Described in general, non-medical terms, post-traumatic stress disorder is a mental health condition typically caused by especially stressful events – things like fighting in wars waged between governments, home invasions, getting involved in street shootouts, being raped, or even getting in fights with one another, though some people come down with the condition stemming from far less intense situations – characterized by things like anxiety, depression, unstable emotions, and countless other mental health malfunctions.
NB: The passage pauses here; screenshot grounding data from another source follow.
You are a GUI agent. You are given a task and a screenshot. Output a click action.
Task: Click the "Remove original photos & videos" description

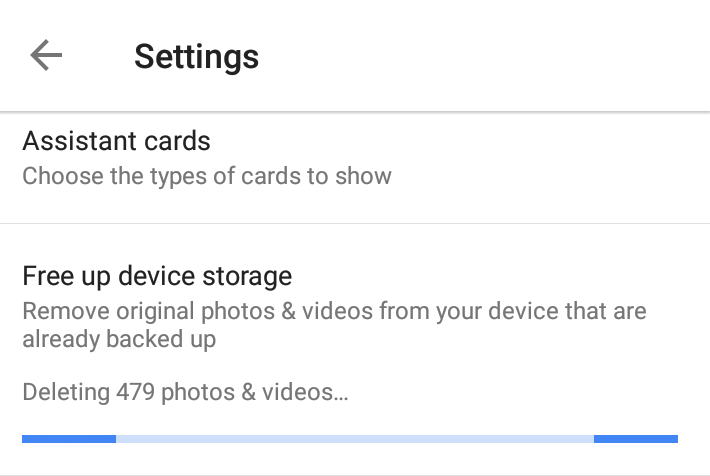click(x=334, y=311)
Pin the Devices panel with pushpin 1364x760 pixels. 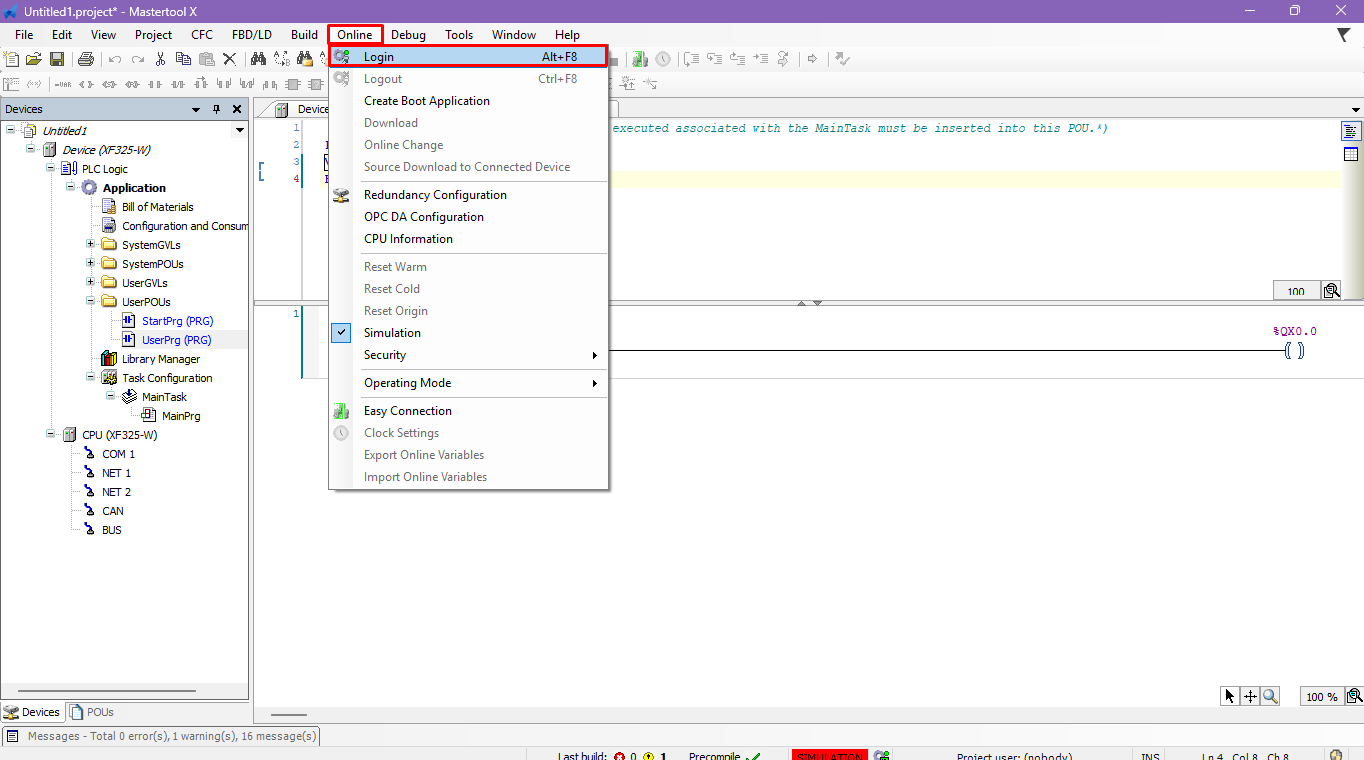tap(216, 109)
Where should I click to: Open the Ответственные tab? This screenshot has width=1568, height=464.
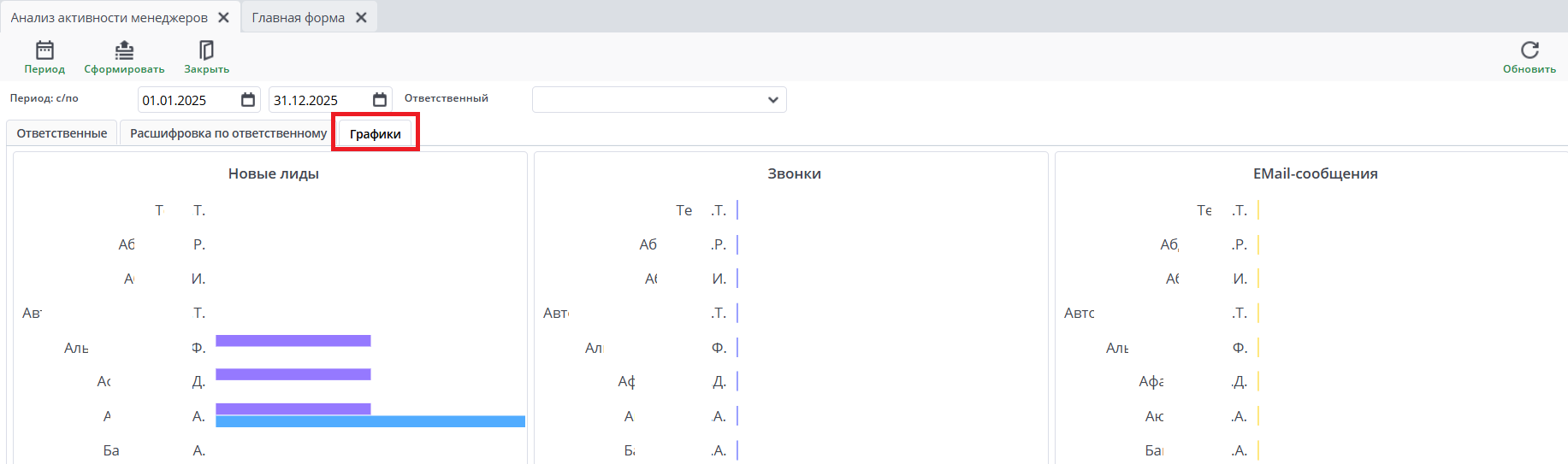coord(62,133)
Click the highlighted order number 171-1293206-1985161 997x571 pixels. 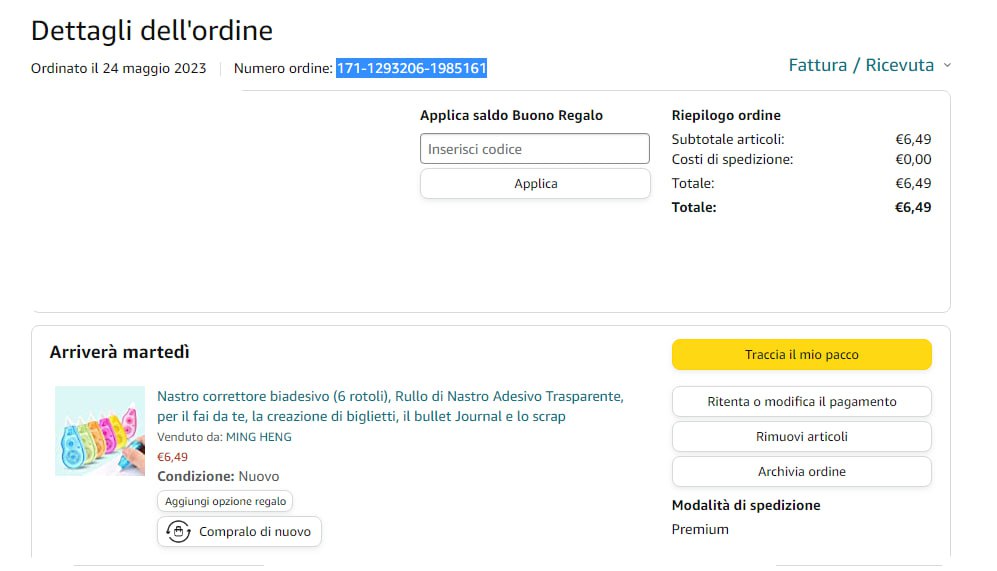(x=411, y=68)
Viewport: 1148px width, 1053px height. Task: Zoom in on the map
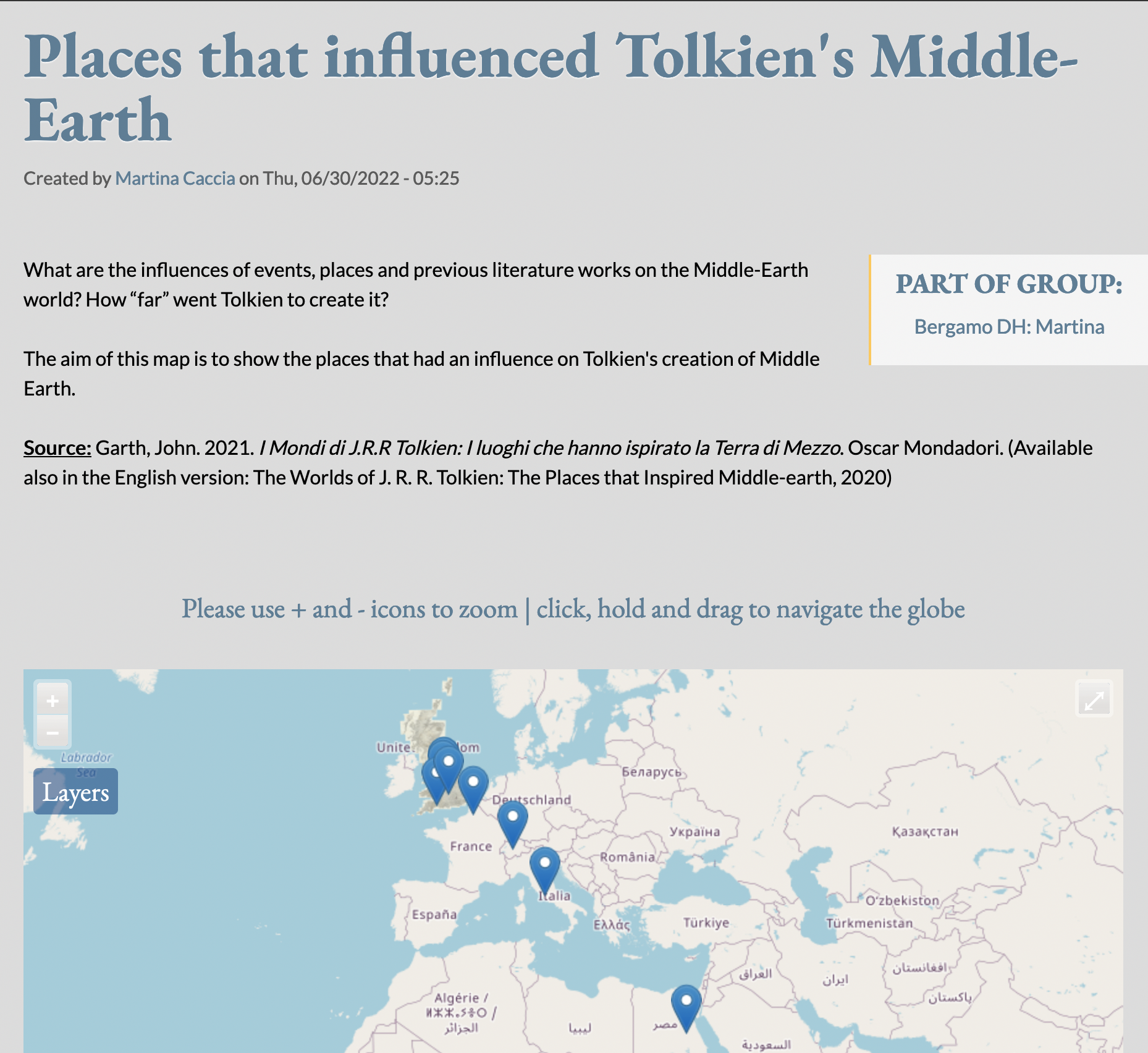(53, 701)
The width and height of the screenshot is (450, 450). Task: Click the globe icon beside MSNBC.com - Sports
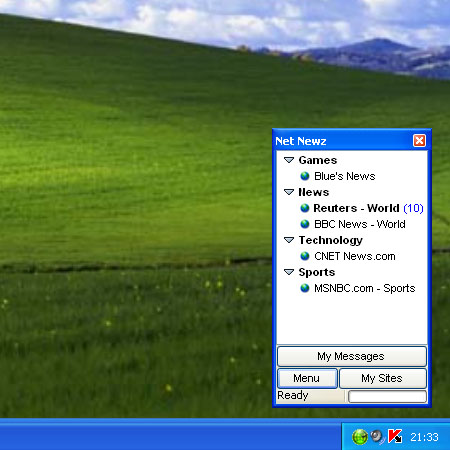click(305, 288)
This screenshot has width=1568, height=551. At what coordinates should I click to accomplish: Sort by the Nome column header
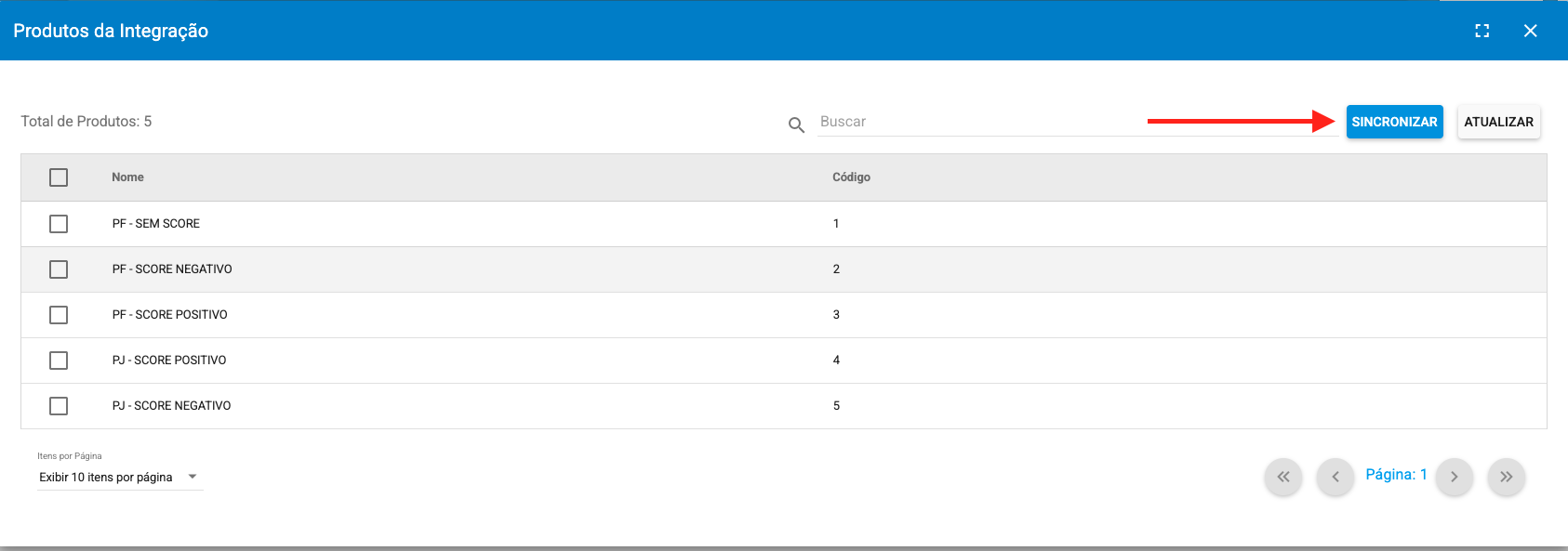128,177
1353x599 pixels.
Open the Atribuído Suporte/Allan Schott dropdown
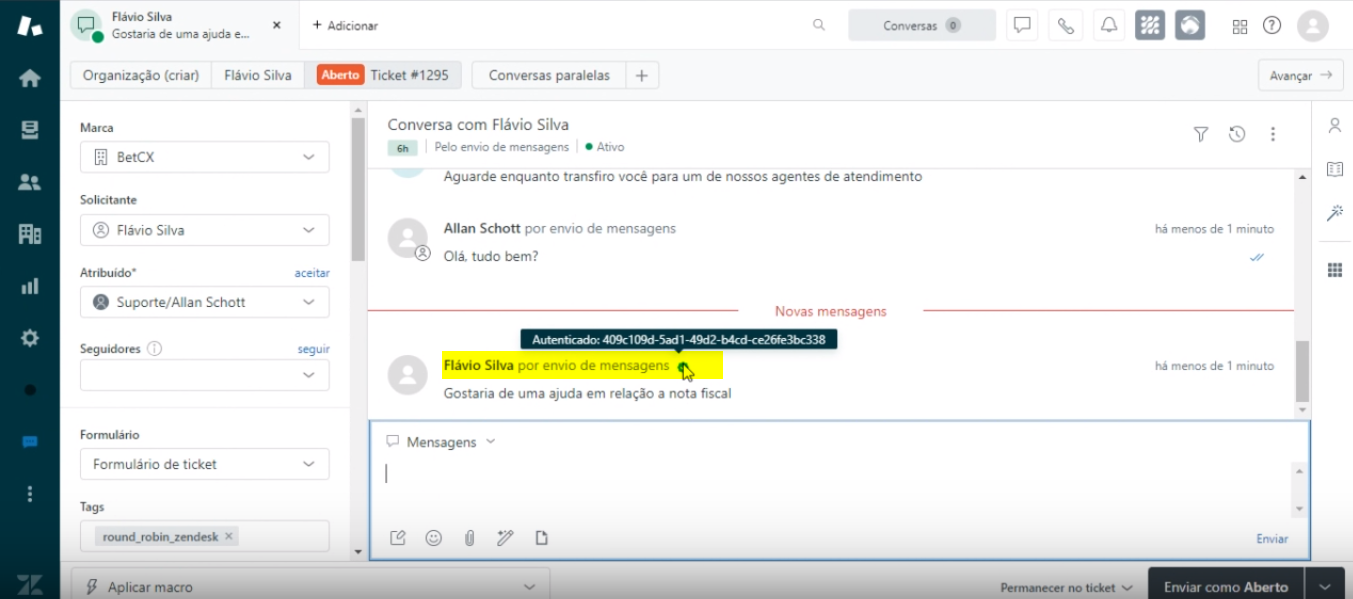pyautogui.click(x=204, y=302)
People with PTSD – most publications refer to post-traumatic stress disorder by its short, sweet initialism – typically don’t fare as well in their careers, relationships, personal lives, schooling, and nearly every other aspect of life as we know it following their diagnoses.
New research from the established academic journal Psychological Trauma: Theory, Research, Practice, and Policy suggests that people with PTSD – no matter what scenarios prompted the manifestation of the often-severe mental health disorder – typically don’t perform as well in academic contexts as their non-PTSD counterparts.
While post-traumatic stress disorder undoubtedly comes from people’s reaction to subjects outside of war, fighting in armed conflicts is the most popular cause of the common mental health disorder. As a matter of fact, PTSD is remarkably common among people who have defended their countries or other causes in armed combat. Because the majority of people considered in the aforementioned academic study are adults, worthy of note is the fact that children were largely excluded from the literature.
Some 2,000 people who attend roughly 500 universities collectively were polled for the research. Women typically befriend others in an attempt to cope with their conditions, whereas men are typically different-acting.
Rather than academic performance, the study compared “academic distress” with symptoms of PTSD. Those with more PTSD symptoms are typically more likely to experience more and more-intense periods of academic distress.